Role of human hepatic cytochrome P-450s in territrem A metabolism.

The ability of human liver microsomal preparations (HLM1, 2, 3, and 5), microsomes from human lymphoblasts expressing different cytochrome P-450 (CYP450) isoforms, and CYP3A4 cDNA-transfected V79 Chinese hamster cells to metabolize territrem A (TRA) was studied. The only metabolite generated by any of these preparations was 6beta-hydroxymethyl-6beta-demethylterritrem A (MA(1)). MA(1) formation was observed with all four human liver microsomal samples. Of the eight microsomal preparations from human lymphoblasts expressing different cytochrome P-450 enzymes (1A2, 2A6, 2B6, 2C9, 2C19, 2D6, 2E1, and 3A4) examined, only those expressing CYP2C9, CYP2D6, or CYP3A4 metabolized TRA, with that expressing CYP3A4 being the most active. No TRA metabolites were formed by control V79MZ cells, but MA(1) was formed by CYP3A4 cDNA-transfected V79 Chinese hamster cells. In order to investigate which CYP450 isoforms were involved in MA(1) formation in the human liver microsomal preparations, the effects of six isoform-specific chemical inhibitors (furafylline, sulfaphenazole, omeprazole, quinidine, ketaconazole, and diethyldithiocarbamate) and anti-3A4, anti-2C9, and anti-2D6 antibodies on TRA metabolism by HLM2 and HLM5 were examined.
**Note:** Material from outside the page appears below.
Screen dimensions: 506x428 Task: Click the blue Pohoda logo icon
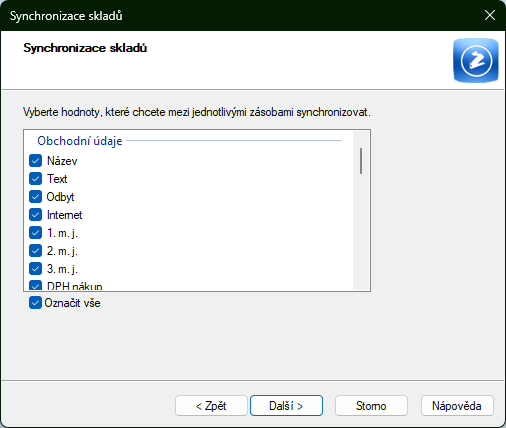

MA(1) formation was markedly inhibited by ketaconazole, with quinidine and sulfaphenazole having less of an effect. Anti-CYP3A4 antibody markedly inhibited MA(1) formation, while antibodies against CYP2C9 or CYP2D6 had little effect. The amount of MA(1) formed using different HLM preparations was related to the 6beta-testosterone hydroxylase activity and CYP3A4 protein content of the preparations. These results suggest that CYP3A4 is the major enzyme involved in TRA metabolism by human liver microsomes, with CYP2C9 and CYP2D6 playing a minor role.